=== INFORMATION GIVEN ===
* * *
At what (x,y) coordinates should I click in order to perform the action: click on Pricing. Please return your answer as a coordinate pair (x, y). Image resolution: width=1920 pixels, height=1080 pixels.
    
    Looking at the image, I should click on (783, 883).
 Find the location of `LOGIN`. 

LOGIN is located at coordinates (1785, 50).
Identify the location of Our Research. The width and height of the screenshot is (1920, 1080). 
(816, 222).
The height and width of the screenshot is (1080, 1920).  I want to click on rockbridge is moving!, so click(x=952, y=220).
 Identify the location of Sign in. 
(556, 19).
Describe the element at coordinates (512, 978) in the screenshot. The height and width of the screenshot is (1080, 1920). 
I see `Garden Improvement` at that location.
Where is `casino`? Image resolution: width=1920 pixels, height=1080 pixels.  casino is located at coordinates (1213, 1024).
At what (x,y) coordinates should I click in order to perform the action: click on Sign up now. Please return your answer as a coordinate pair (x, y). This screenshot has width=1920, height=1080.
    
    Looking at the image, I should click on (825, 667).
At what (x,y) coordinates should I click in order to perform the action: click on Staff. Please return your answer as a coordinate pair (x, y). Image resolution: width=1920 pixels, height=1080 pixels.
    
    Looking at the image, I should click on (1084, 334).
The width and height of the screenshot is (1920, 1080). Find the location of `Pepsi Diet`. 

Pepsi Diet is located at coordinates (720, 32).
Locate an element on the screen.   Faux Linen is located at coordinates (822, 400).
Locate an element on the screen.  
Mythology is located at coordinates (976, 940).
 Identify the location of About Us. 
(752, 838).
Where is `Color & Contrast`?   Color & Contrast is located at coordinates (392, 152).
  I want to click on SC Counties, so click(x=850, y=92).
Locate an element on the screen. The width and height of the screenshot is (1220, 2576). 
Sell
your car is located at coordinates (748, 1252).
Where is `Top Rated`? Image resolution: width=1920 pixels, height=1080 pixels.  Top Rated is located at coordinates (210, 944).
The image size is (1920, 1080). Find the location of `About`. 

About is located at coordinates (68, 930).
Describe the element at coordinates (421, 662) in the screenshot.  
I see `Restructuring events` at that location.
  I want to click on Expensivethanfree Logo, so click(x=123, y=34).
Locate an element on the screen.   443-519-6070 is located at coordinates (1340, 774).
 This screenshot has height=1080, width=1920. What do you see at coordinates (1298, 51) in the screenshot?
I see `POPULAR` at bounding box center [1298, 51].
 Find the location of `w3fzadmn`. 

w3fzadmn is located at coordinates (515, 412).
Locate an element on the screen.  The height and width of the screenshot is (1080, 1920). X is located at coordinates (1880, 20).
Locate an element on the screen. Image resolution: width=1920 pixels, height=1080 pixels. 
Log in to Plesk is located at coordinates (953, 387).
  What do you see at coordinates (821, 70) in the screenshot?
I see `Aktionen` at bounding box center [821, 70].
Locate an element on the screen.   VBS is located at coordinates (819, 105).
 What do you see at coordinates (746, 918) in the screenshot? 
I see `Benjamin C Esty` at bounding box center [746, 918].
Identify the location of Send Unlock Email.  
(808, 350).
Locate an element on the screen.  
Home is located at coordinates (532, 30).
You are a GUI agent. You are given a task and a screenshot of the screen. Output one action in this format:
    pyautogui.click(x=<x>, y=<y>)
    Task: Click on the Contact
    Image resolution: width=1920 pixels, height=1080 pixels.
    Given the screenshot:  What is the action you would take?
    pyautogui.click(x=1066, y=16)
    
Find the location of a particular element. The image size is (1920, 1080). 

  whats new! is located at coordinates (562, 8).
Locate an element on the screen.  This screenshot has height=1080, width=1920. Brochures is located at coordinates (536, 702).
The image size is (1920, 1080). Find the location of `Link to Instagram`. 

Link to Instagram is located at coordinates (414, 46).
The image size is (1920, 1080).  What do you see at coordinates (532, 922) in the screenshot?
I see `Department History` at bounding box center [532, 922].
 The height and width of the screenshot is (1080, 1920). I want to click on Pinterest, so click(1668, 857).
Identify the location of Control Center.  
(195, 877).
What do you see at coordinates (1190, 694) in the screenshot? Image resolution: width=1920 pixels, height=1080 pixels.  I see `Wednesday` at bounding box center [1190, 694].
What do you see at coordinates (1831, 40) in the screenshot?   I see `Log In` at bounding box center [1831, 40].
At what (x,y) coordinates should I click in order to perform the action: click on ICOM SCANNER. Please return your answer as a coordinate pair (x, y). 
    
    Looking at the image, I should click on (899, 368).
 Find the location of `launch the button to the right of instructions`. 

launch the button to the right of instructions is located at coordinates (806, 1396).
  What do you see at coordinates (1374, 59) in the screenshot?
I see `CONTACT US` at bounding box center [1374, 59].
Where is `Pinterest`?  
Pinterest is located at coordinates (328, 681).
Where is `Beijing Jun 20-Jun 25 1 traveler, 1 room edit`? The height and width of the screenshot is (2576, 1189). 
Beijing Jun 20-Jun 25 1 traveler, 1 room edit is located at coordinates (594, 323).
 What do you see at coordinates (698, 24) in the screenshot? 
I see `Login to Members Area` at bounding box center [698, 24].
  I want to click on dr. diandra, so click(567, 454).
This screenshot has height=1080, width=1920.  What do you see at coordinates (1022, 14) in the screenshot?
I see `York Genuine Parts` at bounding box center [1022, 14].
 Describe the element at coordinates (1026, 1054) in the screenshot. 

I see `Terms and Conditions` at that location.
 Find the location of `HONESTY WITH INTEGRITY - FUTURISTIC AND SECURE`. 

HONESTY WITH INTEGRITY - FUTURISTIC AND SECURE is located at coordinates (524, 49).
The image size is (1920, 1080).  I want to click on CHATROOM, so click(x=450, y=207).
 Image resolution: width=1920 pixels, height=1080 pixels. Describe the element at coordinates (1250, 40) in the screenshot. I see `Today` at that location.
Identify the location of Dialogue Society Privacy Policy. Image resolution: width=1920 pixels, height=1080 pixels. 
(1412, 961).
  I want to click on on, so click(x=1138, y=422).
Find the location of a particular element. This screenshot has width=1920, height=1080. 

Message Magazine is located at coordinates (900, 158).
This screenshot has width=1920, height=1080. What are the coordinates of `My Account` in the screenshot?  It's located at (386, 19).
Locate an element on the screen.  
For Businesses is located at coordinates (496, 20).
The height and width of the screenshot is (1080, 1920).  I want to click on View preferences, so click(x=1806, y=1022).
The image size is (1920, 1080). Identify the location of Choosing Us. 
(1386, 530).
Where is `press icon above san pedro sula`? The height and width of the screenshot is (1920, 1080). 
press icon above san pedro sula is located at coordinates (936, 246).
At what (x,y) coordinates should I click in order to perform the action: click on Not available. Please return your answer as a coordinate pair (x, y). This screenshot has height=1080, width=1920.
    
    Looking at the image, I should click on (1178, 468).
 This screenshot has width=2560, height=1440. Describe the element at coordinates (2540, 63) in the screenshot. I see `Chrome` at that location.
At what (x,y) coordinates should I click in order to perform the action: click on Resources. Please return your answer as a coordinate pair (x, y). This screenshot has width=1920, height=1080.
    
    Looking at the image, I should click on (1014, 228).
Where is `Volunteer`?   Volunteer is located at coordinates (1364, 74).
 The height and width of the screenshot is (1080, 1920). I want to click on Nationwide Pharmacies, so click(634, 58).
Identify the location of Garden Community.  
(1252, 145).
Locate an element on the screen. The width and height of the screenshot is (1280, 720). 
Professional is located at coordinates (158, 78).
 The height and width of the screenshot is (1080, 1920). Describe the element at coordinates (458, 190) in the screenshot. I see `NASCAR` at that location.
* * *
Please repeat the records word for word, starting at the top and ending with the line that contains "coordinates (1213, 1024).".

At what (x,y) coordinates should I click in order to perform the action: click on Pricing. Please return your answer as a coordinate pair (x, y). Image resolution: width=1920 pixels, height=1080 pixels.
    
    Looking at the image, I should click on (783, 883).
 Find the location of `LOGIN`. 

LOGIN is located at coordinates (1785, 50).
Identify the location of Our Research. The width and height of the screenshot is (1920, 1080). 
(816, 222).
The height and width of the screenshot is (1080, 1920).  I want to click on rockbridge is moving!, so click(x=952, y=220).
 Identify the location of Sign in. 
(556, 19).
Describe the element at coordinates (512, 978) in the screenshot. The height and width of the screenshot is (1080, 1920). 
I see `Garden Improvement` at that location.
Where is `casino`? Image resolution: width=1920 pixels, height=1080 pixels.  casino is located at coordinates (1213, 1024).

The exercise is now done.